Surveillance altimétrique rigoureuse

L’opération est entièrement pilotée par ordinateur grâce au système Bravo. Une personne assure les commandes dans un poste de contrôle. Elle est en contact radio permanent avec 16 autres personnes présentes au sommet de chacune des plates-formes de hissage pour la maintenance éventuelle des pompes et vérins. Des capteurs fournissent en temps réel les données essentielles de chacun des 16 points de hissage : pression, altimétrie, progression en mm. Une tolérance altimétrique maximale de 5 cm est acceptée entre les différents points. 2 grues mobiles télescopiques et 4 nacelles élévatrices permettent un accès rapide aux tours en cas de nécessité. Un contrôle topographique continu est effectué simultanément à l’aide de deux théodolites sur les 16 points caractéristiques de la structure, grâce à des cibles placées sur la membrure inférieure de chaque ferme.
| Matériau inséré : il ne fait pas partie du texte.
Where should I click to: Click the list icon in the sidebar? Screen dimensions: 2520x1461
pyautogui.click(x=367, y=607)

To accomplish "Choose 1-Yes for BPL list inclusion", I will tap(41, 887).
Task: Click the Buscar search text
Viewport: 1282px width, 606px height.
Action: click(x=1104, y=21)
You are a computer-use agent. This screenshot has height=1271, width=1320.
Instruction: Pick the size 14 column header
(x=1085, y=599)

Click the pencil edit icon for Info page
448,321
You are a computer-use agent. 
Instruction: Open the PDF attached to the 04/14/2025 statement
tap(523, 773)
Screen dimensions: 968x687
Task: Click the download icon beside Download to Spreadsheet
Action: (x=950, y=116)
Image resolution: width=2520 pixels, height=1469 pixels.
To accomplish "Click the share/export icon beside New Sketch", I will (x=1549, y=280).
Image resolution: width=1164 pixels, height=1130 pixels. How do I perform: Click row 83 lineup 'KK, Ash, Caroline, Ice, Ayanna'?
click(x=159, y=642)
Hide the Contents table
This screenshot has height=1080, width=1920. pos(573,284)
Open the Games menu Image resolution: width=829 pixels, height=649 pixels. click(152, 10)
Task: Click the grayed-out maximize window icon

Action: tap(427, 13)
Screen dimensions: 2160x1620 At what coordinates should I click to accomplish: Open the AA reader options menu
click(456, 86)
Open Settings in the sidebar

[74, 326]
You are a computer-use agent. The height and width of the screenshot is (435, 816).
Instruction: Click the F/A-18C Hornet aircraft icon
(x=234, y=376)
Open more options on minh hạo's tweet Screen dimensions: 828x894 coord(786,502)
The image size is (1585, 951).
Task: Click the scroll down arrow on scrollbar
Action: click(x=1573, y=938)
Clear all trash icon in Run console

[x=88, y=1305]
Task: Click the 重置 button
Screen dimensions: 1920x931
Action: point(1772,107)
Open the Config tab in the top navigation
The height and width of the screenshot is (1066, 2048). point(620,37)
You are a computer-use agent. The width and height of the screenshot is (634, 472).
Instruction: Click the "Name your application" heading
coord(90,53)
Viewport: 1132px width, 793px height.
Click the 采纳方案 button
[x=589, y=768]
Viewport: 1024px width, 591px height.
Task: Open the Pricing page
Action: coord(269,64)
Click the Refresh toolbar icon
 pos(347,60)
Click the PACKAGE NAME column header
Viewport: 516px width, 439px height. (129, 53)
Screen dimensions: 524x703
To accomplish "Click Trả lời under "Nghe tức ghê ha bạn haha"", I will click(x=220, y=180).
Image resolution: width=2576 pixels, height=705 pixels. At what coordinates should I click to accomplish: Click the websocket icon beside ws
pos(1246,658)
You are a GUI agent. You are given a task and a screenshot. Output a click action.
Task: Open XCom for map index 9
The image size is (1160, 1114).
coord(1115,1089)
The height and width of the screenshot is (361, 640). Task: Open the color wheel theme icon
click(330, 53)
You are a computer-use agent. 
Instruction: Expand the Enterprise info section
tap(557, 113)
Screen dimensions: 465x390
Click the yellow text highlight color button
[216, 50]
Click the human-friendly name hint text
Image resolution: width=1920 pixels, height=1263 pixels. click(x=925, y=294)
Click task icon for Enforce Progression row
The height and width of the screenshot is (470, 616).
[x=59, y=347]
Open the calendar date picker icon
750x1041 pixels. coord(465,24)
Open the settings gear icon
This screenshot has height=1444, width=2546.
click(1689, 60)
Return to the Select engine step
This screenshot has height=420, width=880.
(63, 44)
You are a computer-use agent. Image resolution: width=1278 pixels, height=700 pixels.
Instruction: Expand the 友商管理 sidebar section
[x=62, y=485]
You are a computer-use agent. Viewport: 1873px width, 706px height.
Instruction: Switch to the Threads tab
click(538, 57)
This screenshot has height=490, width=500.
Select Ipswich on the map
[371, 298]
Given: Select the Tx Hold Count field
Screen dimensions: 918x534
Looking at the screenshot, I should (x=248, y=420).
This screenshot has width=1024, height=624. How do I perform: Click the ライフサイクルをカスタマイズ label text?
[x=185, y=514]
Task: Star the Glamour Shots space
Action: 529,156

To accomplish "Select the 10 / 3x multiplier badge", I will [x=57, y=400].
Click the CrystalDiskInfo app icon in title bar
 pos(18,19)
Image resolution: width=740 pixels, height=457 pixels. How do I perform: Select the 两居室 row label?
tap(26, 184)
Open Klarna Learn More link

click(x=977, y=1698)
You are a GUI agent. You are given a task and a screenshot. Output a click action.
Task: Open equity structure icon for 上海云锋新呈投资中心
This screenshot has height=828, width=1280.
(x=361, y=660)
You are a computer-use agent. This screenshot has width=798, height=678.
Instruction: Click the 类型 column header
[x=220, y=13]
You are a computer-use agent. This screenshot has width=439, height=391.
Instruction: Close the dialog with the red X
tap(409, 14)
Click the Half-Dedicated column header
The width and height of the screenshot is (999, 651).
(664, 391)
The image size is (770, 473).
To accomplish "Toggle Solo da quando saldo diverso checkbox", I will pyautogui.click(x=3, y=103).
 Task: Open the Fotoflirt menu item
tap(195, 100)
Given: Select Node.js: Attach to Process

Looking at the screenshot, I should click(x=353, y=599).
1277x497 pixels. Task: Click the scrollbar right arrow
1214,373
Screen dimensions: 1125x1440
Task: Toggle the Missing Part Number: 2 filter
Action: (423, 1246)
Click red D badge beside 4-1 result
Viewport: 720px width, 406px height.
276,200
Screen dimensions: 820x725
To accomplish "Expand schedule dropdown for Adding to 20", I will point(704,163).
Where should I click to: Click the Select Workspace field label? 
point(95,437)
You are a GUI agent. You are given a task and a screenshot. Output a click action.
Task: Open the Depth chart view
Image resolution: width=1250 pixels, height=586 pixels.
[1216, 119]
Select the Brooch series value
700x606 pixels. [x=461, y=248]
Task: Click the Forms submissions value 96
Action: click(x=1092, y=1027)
Un relevé de la contre-flèche et un contrôle de la verticalité des câbles avant et après un levage partiel de 20 cm environ sont effectués avant chaque hissage. Les fermes sont conçues avec une contre-flèche de fabrication et sont décintrées avant le hissage qui s’effectue à flèche constante. La tolérance de verticalité est de 2 %. La correction éventuelle s’effectue hors charge par déplacement horizontal des vérins en tête des colonnes. Les opérations de hissage s’effectue sous vent réduit (inférieur à 50km/h). L’amplitude de balancement au vent est de /– 87 mm en longitudinal et /– 30 mm en transversal, limitée par des butées en bois fixées sur les fermes. Par une technique et des matériels analogues, l’entreprise Montalev a complété le vaste hall d’assemblage en hissant successivement les charpentes des six halls restants (S50-51-52-53-54-55), six opérations identiques de superficie propre 100 x 100 m, avec 2 500 t entièrement montées au sol, l’utilisation de 14 vérins de 450 t ou 180 t répartis en 10 points de levage, une seule opération de hissage sur une hauteur de 27,10 m à la vitesse moyenne de 3 m/h. Auparavant, l’entreprise Lastra avait inauguré le chantier en hissant la toiture du hall d’essais statiques S34 (superficie 110 m x 105 m, 2500 t entièrement montées au sol, 16 vérins de 220 t en 10 points, un seul hissage sur 28 m en 1 journée, 4,1 m/h).